### EXERCISE DATA
▬▬▬▬▬▬▬▬▬▬
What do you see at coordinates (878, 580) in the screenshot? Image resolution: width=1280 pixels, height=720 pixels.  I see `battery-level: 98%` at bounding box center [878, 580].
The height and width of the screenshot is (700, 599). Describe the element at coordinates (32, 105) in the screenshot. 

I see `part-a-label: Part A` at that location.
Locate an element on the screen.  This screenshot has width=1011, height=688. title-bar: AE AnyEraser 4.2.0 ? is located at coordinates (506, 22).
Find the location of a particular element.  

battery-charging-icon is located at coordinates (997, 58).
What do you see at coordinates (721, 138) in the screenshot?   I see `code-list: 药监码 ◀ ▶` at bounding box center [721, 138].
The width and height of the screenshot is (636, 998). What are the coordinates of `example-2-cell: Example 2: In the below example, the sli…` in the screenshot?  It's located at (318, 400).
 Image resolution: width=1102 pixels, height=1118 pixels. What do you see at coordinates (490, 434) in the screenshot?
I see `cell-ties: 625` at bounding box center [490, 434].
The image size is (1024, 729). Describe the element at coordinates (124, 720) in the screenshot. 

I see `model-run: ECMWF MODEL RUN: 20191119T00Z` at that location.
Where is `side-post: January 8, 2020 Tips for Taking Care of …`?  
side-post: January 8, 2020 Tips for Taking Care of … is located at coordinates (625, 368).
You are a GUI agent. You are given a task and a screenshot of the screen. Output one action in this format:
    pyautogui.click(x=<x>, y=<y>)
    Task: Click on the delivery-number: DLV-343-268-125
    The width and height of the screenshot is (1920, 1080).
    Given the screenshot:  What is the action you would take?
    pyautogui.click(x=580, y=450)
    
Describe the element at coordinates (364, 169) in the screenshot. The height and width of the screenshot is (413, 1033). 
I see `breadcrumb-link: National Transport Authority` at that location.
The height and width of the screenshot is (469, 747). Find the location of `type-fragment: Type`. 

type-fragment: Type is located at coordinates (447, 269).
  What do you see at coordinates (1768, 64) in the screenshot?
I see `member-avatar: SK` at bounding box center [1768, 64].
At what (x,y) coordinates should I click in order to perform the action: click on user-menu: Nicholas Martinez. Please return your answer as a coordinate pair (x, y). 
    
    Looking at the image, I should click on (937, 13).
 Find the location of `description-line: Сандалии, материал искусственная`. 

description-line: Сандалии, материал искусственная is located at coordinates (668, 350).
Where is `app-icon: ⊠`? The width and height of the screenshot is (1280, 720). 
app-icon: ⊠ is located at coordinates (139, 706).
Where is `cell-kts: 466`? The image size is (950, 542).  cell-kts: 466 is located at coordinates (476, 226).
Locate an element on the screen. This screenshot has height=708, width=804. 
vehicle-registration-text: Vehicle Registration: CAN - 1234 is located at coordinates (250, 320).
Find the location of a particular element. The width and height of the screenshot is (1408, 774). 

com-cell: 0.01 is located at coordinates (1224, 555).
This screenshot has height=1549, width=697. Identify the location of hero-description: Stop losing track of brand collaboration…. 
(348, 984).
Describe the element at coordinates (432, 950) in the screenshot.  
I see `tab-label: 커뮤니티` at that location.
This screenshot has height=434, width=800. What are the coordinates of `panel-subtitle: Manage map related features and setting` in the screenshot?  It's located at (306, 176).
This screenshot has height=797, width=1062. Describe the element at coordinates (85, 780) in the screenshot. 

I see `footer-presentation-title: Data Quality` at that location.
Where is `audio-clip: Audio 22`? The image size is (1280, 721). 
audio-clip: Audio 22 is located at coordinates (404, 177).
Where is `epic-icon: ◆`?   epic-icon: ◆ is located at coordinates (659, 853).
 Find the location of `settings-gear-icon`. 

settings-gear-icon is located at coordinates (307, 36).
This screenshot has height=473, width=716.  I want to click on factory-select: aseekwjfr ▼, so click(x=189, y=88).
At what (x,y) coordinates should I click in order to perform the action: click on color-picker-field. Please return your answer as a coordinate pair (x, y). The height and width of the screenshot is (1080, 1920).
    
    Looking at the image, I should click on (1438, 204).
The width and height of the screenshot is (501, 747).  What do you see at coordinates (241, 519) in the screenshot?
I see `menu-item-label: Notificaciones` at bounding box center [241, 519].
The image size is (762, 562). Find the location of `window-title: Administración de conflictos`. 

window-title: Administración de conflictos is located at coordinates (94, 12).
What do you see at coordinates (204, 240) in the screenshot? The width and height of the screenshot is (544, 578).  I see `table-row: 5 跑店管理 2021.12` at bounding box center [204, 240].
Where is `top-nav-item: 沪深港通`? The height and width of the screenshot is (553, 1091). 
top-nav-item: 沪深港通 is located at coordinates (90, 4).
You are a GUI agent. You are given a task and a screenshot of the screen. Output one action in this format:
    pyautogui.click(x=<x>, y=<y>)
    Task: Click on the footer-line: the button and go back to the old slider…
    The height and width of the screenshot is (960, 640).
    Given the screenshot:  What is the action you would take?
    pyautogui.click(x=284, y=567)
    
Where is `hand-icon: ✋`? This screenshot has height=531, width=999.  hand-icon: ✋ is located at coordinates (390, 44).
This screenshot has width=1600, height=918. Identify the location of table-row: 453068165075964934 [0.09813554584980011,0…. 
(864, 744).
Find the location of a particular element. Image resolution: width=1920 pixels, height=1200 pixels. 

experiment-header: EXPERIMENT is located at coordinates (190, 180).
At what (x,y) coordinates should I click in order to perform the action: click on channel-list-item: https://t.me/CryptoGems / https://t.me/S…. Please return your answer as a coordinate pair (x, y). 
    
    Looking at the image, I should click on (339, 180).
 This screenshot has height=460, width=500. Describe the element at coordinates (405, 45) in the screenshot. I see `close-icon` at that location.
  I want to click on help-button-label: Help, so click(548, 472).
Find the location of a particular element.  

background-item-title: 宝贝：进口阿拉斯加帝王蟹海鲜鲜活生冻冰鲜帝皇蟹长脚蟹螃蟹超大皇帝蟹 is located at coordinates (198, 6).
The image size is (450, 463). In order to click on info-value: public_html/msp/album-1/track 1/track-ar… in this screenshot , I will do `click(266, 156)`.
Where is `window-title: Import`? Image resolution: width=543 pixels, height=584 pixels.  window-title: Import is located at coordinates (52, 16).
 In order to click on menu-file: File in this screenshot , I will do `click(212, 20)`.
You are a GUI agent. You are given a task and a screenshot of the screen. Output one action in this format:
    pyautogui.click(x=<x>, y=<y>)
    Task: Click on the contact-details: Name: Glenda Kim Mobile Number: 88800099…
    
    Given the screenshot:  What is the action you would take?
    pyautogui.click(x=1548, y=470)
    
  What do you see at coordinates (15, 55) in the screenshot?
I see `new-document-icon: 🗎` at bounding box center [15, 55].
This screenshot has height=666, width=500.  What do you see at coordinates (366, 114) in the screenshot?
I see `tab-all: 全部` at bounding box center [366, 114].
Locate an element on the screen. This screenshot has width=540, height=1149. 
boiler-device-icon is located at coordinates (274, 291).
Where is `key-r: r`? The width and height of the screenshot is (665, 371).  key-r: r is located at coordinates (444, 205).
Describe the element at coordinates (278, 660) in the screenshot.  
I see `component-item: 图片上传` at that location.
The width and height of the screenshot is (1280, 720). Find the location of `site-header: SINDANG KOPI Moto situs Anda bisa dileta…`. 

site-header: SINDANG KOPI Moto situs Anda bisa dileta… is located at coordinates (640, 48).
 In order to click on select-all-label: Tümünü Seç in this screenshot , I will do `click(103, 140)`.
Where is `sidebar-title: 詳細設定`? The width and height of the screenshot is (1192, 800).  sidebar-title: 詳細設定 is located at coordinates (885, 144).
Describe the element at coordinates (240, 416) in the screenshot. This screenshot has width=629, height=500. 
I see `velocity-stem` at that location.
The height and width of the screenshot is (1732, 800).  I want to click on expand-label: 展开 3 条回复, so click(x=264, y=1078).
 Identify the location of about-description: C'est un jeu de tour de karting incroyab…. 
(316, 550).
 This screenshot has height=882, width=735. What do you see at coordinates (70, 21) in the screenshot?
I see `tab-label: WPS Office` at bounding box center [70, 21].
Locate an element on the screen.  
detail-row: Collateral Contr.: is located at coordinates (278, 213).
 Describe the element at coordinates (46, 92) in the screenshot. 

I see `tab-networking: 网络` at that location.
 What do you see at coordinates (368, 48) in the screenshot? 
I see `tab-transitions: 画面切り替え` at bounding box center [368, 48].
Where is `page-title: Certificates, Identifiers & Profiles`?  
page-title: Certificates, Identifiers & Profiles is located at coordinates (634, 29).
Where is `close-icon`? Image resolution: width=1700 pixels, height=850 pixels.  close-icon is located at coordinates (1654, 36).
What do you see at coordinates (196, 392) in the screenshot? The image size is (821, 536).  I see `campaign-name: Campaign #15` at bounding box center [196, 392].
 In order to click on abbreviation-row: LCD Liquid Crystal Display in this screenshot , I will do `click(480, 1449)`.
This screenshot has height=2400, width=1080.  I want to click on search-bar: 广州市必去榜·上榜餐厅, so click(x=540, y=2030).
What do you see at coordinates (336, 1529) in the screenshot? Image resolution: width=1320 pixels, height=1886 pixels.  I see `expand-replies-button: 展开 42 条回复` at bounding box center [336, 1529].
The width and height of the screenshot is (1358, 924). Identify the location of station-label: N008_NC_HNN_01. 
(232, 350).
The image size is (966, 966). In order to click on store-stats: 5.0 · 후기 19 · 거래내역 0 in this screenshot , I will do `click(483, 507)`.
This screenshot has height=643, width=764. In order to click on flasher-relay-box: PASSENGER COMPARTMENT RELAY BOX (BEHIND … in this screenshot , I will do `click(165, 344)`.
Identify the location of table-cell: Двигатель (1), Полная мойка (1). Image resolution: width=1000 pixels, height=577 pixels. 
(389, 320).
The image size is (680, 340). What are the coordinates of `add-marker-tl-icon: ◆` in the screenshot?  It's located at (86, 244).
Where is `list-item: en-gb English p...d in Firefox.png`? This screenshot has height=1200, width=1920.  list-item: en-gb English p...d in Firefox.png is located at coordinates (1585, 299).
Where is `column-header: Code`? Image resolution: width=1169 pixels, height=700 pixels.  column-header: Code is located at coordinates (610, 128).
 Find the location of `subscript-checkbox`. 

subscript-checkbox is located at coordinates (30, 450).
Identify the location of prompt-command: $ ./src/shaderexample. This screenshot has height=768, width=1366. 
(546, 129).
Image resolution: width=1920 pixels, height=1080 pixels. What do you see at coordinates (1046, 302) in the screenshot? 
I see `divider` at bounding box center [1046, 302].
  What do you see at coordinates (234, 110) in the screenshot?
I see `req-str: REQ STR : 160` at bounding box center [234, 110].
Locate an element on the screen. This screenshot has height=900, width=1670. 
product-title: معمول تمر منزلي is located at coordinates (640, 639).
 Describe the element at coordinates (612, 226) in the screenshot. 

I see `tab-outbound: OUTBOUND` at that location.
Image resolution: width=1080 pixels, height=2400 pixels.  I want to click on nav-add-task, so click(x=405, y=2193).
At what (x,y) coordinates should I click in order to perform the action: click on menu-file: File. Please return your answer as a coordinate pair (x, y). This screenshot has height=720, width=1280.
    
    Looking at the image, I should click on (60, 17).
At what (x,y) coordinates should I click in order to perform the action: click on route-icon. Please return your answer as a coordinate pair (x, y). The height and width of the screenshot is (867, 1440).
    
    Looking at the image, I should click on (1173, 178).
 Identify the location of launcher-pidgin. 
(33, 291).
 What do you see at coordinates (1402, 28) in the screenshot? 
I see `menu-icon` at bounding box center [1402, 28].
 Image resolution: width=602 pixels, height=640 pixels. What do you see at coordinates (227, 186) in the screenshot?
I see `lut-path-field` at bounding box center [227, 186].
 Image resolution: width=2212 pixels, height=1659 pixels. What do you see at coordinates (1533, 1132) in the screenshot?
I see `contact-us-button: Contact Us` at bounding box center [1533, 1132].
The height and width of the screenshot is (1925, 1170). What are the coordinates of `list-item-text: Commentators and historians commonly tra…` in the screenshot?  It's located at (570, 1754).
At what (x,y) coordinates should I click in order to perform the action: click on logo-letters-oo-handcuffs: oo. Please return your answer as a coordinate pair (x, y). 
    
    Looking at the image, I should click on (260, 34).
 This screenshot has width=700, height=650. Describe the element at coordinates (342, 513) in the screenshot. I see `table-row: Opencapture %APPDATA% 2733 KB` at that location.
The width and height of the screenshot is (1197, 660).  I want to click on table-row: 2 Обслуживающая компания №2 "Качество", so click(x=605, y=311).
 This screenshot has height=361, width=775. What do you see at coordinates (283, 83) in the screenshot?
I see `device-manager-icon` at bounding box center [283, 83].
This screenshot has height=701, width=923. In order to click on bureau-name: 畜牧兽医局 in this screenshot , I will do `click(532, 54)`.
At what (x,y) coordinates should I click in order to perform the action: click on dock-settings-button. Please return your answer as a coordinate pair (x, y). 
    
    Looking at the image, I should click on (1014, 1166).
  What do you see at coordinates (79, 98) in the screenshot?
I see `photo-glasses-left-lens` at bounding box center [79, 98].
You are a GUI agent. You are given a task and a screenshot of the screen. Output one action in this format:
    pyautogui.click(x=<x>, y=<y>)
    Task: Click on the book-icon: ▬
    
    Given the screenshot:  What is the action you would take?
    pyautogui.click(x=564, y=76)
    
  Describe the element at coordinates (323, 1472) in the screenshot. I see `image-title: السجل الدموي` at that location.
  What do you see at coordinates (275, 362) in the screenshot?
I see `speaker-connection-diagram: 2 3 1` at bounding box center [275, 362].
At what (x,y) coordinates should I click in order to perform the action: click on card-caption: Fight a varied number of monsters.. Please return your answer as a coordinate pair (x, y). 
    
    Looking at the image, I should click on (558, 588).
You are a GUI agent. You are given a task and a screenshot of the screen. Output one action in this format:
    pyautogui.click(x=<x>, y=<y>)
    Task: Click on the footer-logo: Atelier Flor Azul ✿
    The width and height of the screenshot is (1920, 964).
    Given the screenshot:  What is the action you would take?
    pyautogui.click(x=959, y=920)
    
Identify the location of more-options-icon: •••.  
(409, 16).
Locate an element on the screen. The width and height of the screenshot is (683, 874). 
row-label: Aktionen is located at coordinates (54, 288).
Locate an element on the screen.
▬▬▬▬▬▬▬▬▬▬
### EXERCISE GOAL
Rewrite the section that begins with the line containing "Image resolution: width=1920 pixels, height=1080" and ends with the line containing "center [234, 110].", replacing "Image resolution" with "Screen dimensions" and changing nothing else. Return only those lines.

### RESPONSE
Screen dimensions: width=1920 pixels, height=1080 pixels. What do you see at coordinates (1046, 302) in the screenshot? 
I see `divider` at bounding box center [1046, 302].
  What do you see at coordinates (234, 110) in the screenshot?
I see `req-str: REQ STR : 160` at bounding box center [234, 110].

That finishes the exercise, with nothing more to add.